04/26/2012 | By Matthew Bechard
Investing abroad appears to be "back on the agenda" of U.S. REITs, according to Bartjan Zoetmulder, tax partner with Loyens & Loeff.
In a video interview last month with REIT.com at REITWise 2012: NAREIT's Law, Accounting & Finance Conference in Hollywood, Fla., Zoetmulder offered his insights on the intricacies of cross-border investment in Europe. When investing in Europe, U.S. REITs are searching platforms that enable them to hold assets in a number of countries, he said. They're finding a more hospitable regulatory climate in the process, he said.
"Has it become easier?

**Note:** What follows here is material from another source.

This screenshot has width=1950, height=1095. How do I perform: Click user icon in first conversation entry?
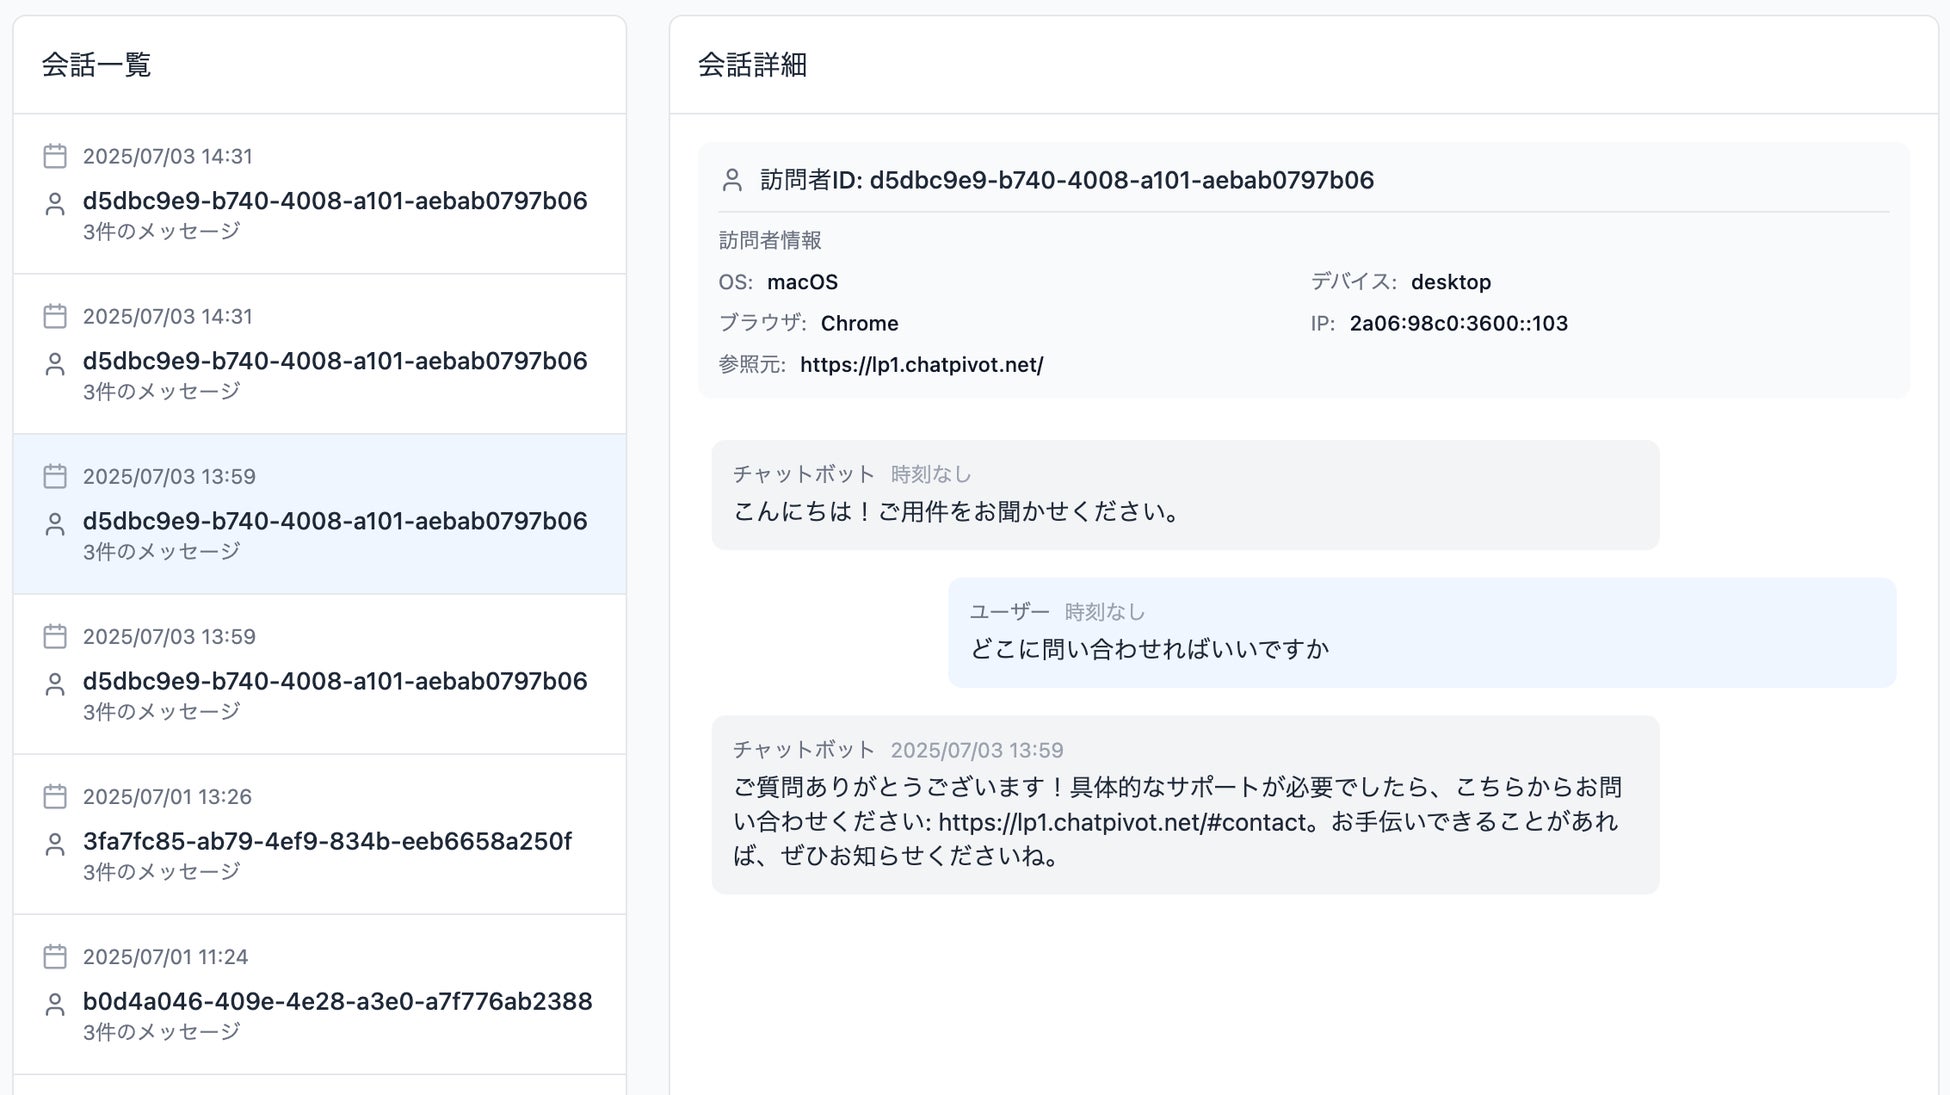[x=55, y=204]
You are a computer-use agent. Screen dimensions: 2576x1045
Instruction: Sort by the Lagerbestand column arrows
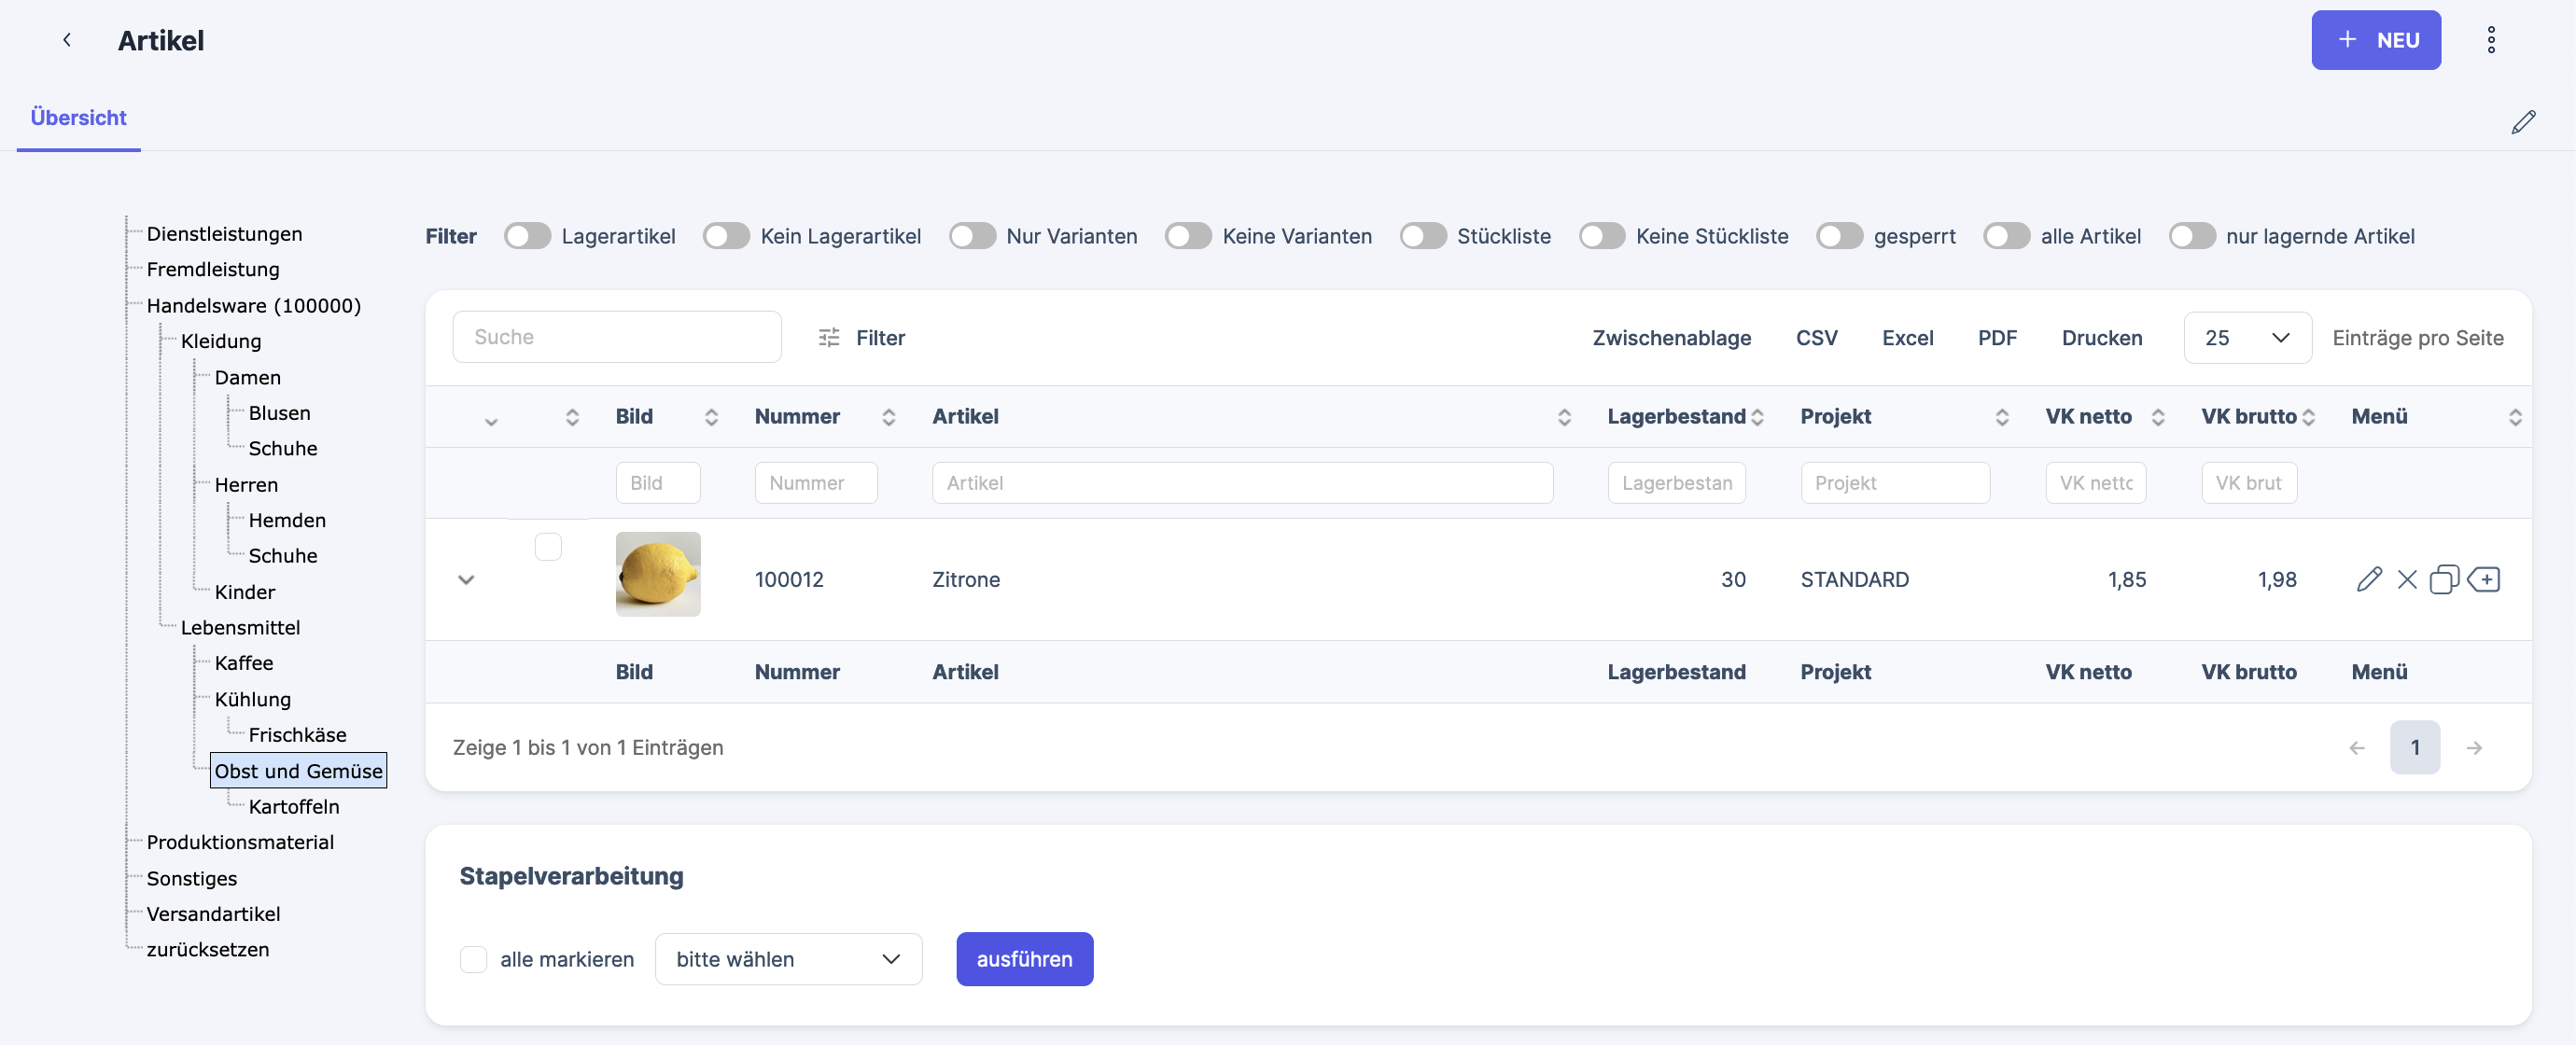pyautogui.click(x=1757, y=417)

To a certain extent," Zoetmulder said. "European laws have become much more integrated."
However, governments have also tightened up their administration programs, according to Zoetmulder: "More countries, due to budget constraints, have also become much more aggressive on looking at substance, for example."

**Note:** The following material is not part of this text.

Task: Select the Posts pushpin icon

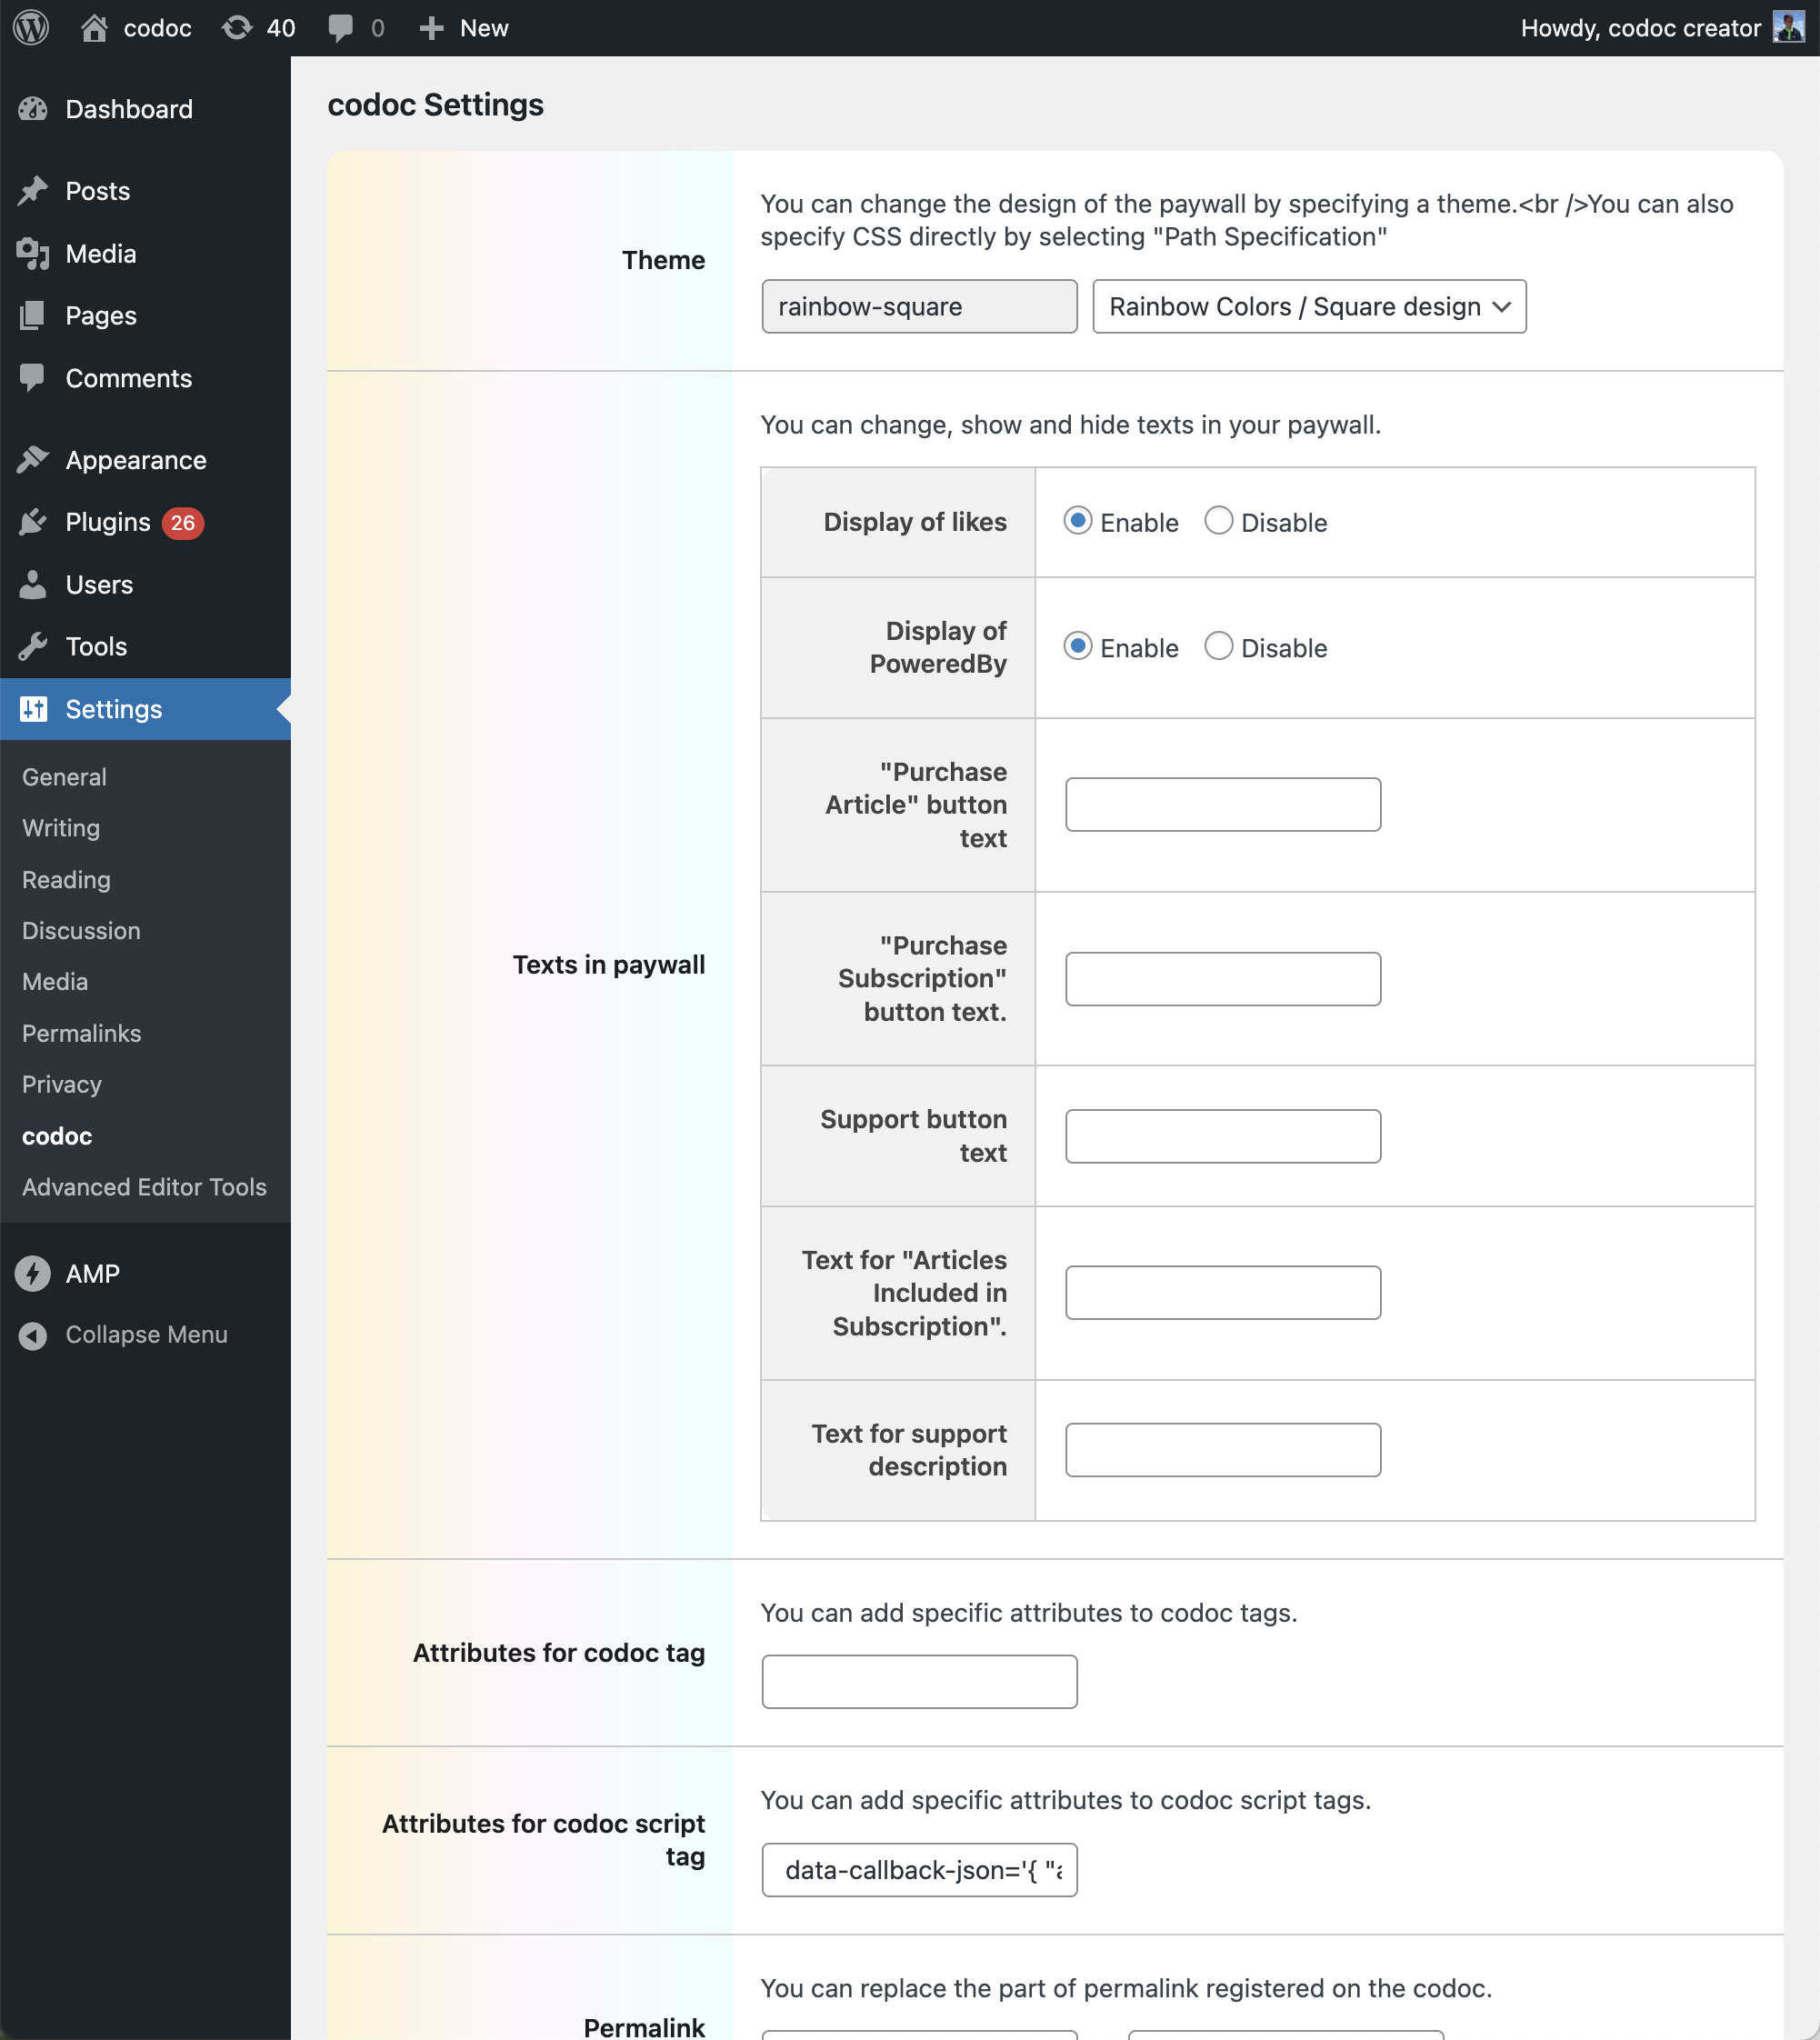Action: point(33,190)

Zoetmulder also advised REITs to bear in mind that their tax status in the U.S. doesn't apply outside the country's borders. As such, they will be subjected to national and local taxes on their activities in European countries. That means accounting for transfer taxes and other such measures, all of which can take a bite out of the U.S. company's margins. REITs also should consider their leverage and depreciation schemes, according to Zoetmulder.
Currency issues also come into play, Zoetmulder added. He noted that it helps for companies to deal in the local currency's hedge risk.
"You try to have your financing as much as possible in the local currency, or at least in the currency of where the real estate is based," Zoetmulder said.